**DIRECTIVE**
Give the listing below as a JSON list of strings, one string per line, omitting blank lines and leaving the pictures out.

Stored dataset items
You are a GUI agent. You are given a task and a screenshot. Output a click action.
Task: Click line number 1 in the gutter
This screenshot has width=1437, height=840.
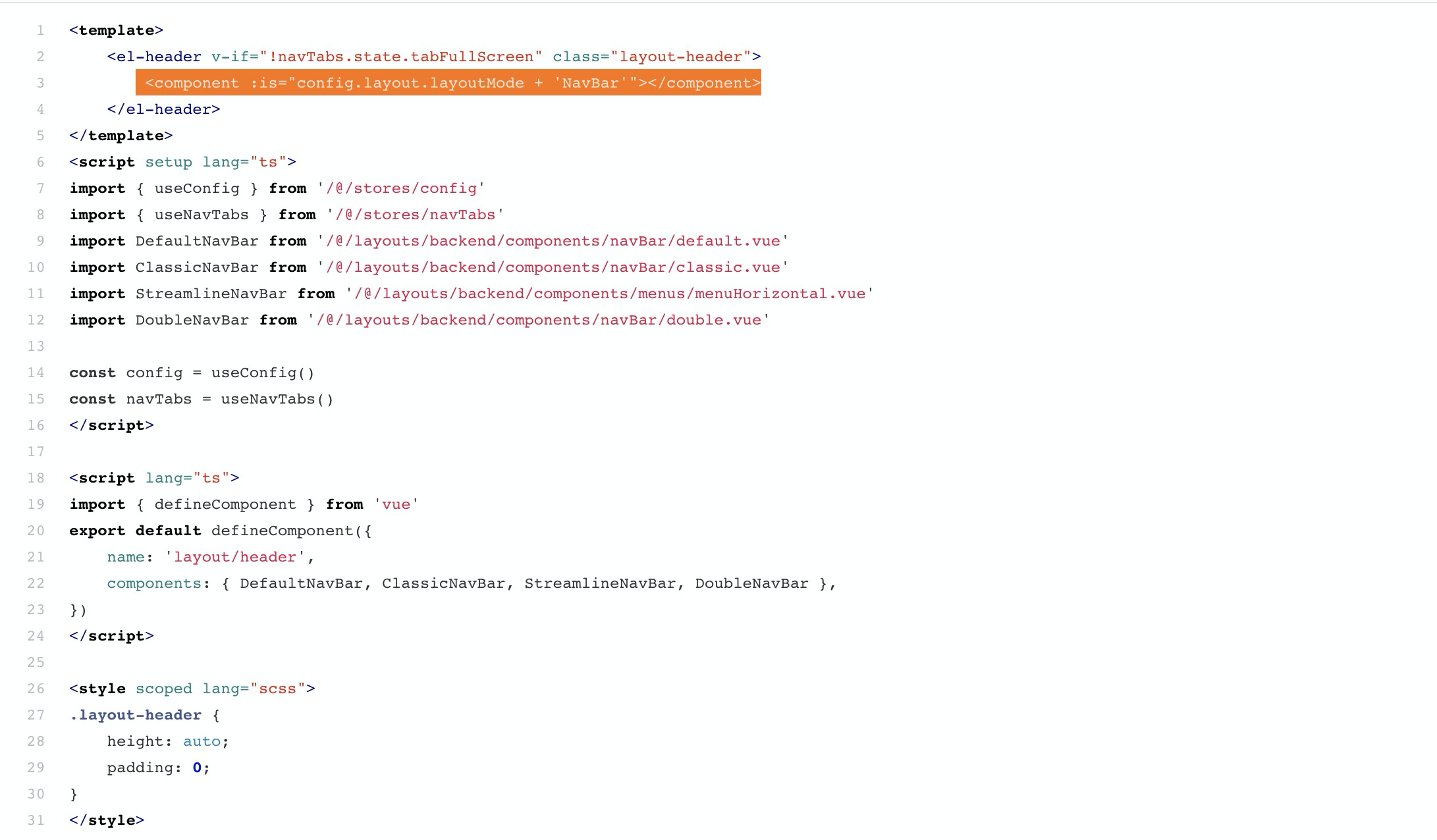[x=41, y=30]
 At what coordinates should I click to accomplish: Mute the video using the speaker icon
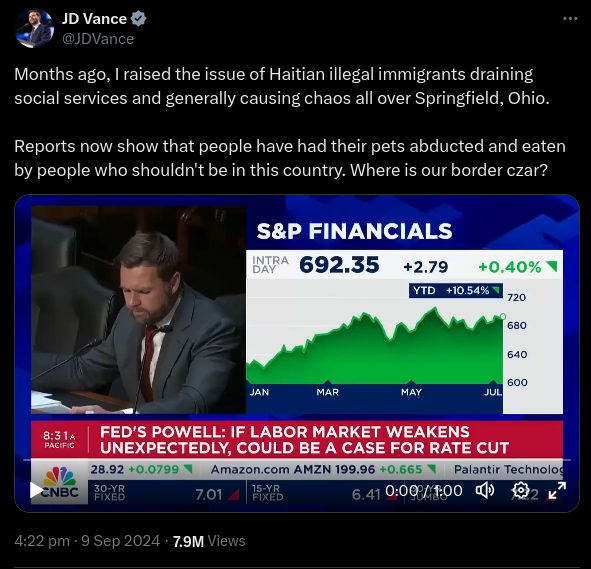(x=484, y=490)
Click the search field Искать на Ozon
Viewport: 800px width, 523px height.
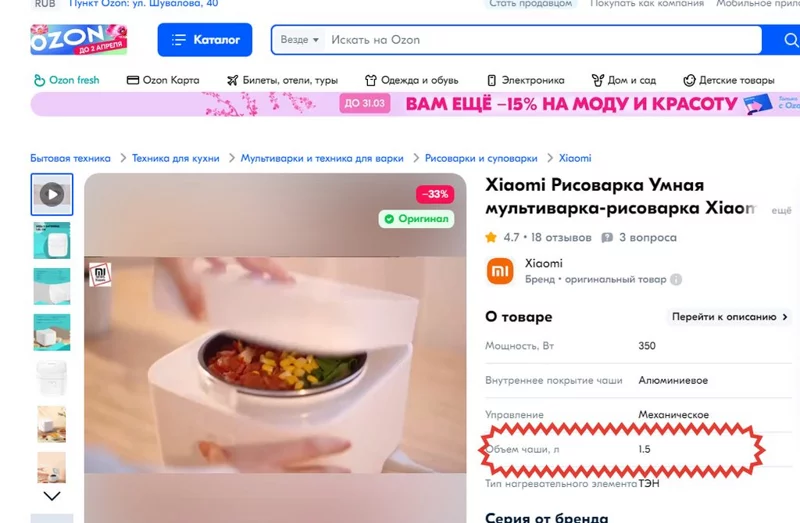[543, 40]
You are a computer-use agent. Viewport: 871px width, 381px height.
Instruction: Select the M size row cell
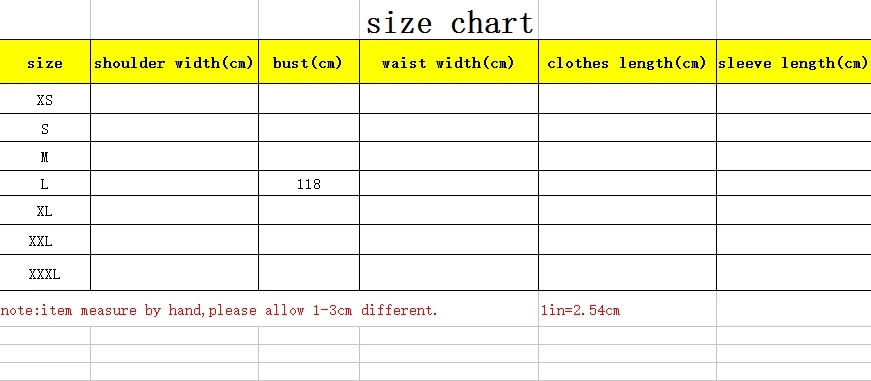click(x=45, y=156)
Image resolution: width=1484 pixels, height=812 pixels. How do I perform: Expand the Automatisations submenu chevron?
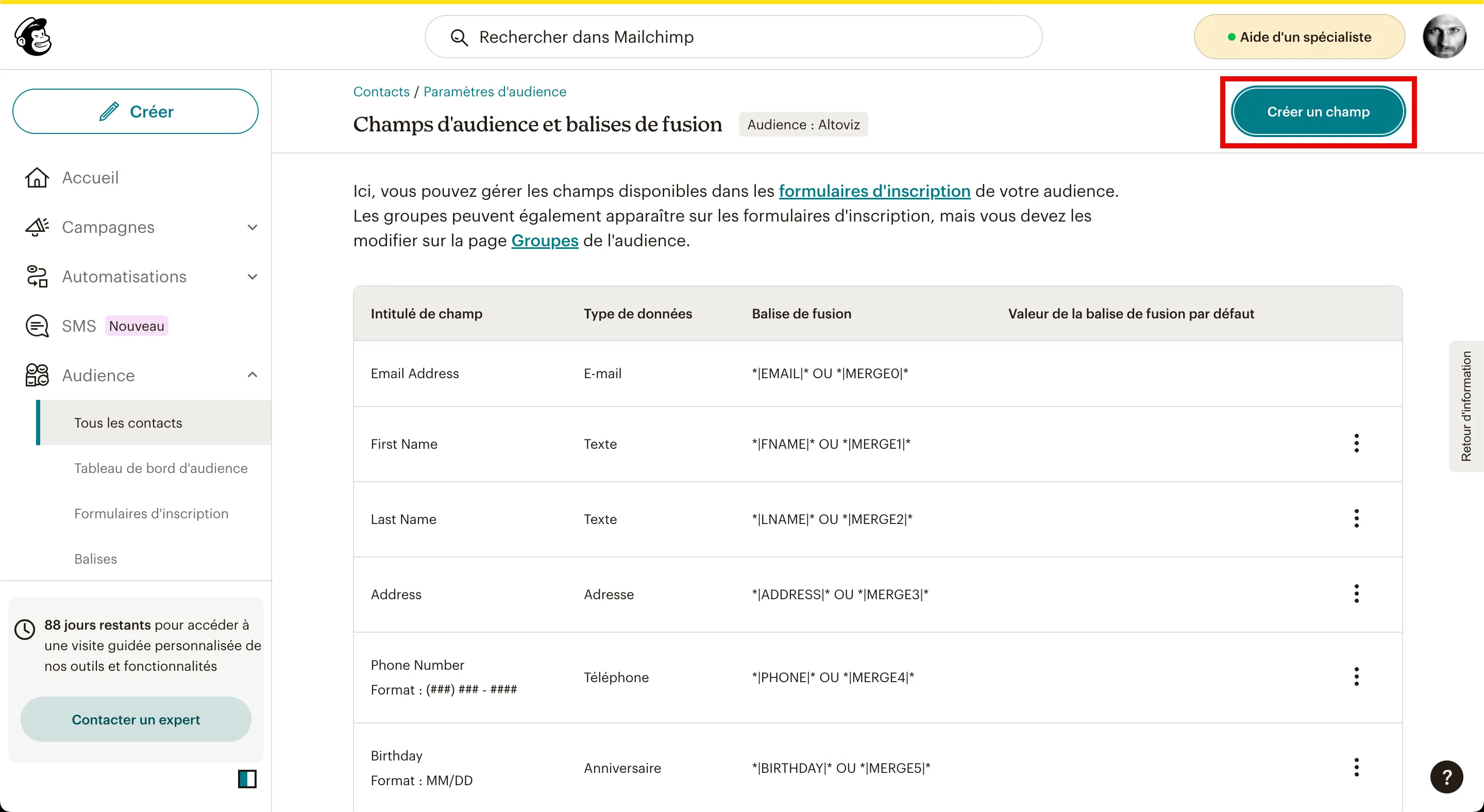252,277
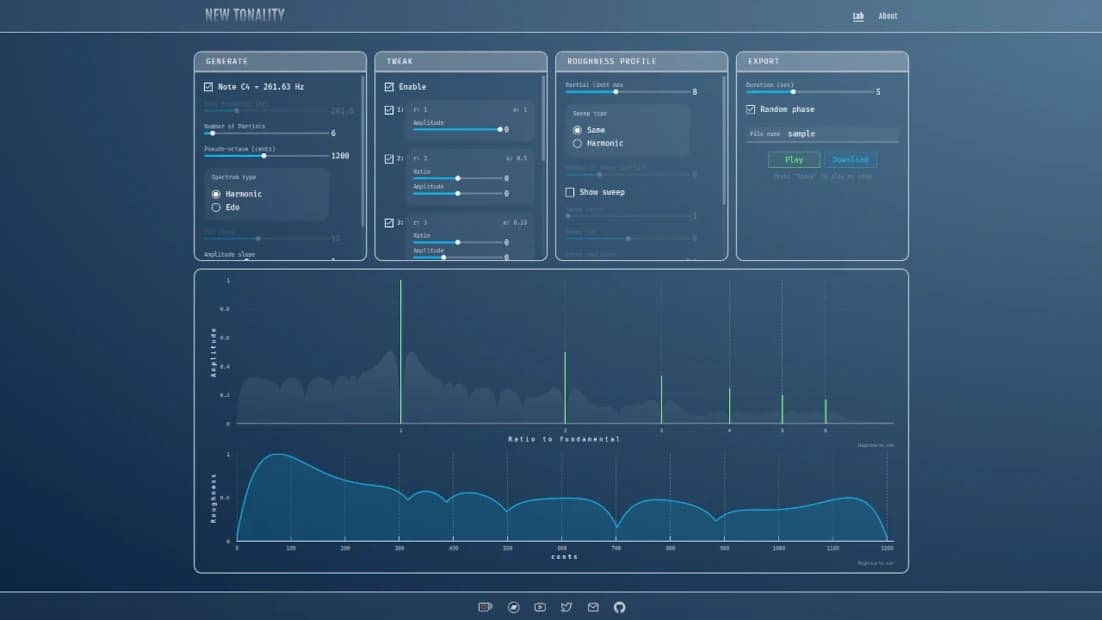
Task: Open the About page
Action: click(888, 16)
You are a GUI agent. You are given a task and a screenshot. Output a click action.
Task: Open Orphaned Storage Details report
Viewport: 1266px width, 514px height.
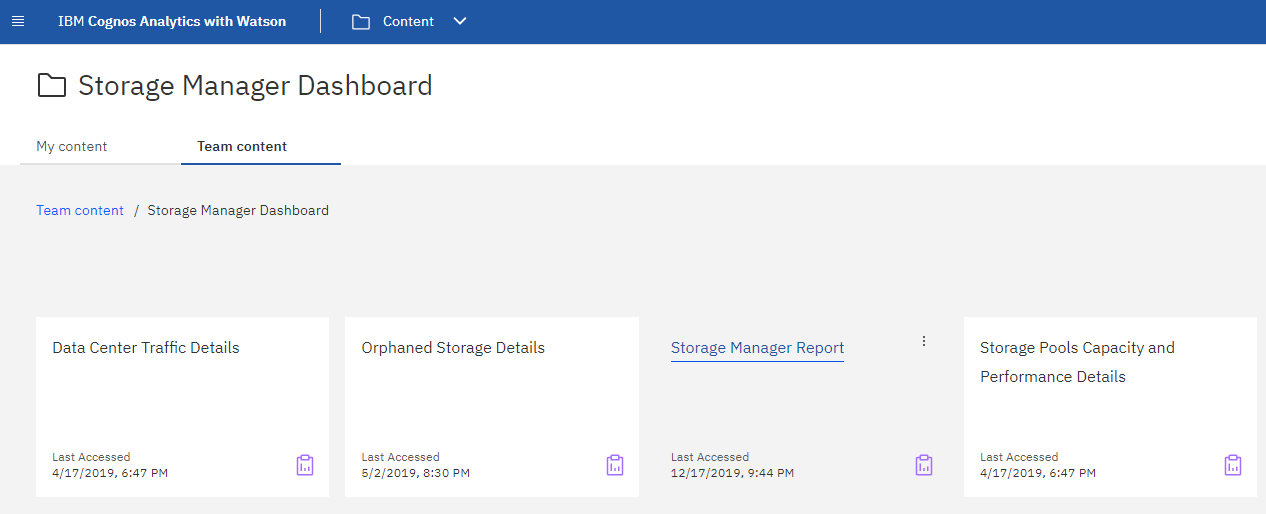453,348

**RESPONSE TO THE EXERCISE**
[
  "You are a GUI agent. You are given a task and a screenshot. Output a click action.",
  "Task: Click line number 1 in the gutter",
  "This screenshot has width=1437, height=840.",
  "[x=41, y=30]",
  " At what coordinates should I click to accomplish: Mute the video using the speaker icon",
  "(x=484, y=490)",
  "Click the search field Искать на Ozon",
  "Viewport: 800px width, 523px height.",
  "[543, 40]",
  "You are a computer-use agent. Viewport: 871px width, 381px height.",
  "Instruction: Select the M size row cell",
  "click(x=45, y=156)",
  "Image resolution: width=1484 pixels, height=812 pixels. How do I perform: Expand the Automatisations submenu chevron?",
  "252,277",
  "Task: Open the About page",
  "Action: click(888, 16)",
  "You are a GUI agent. You are given a task and a screenshot. Output a click action.",
  "Task: Open Orphaned Storage Details report",
  "Viewport: 1266px width, 514px height.",
  "453,348"
]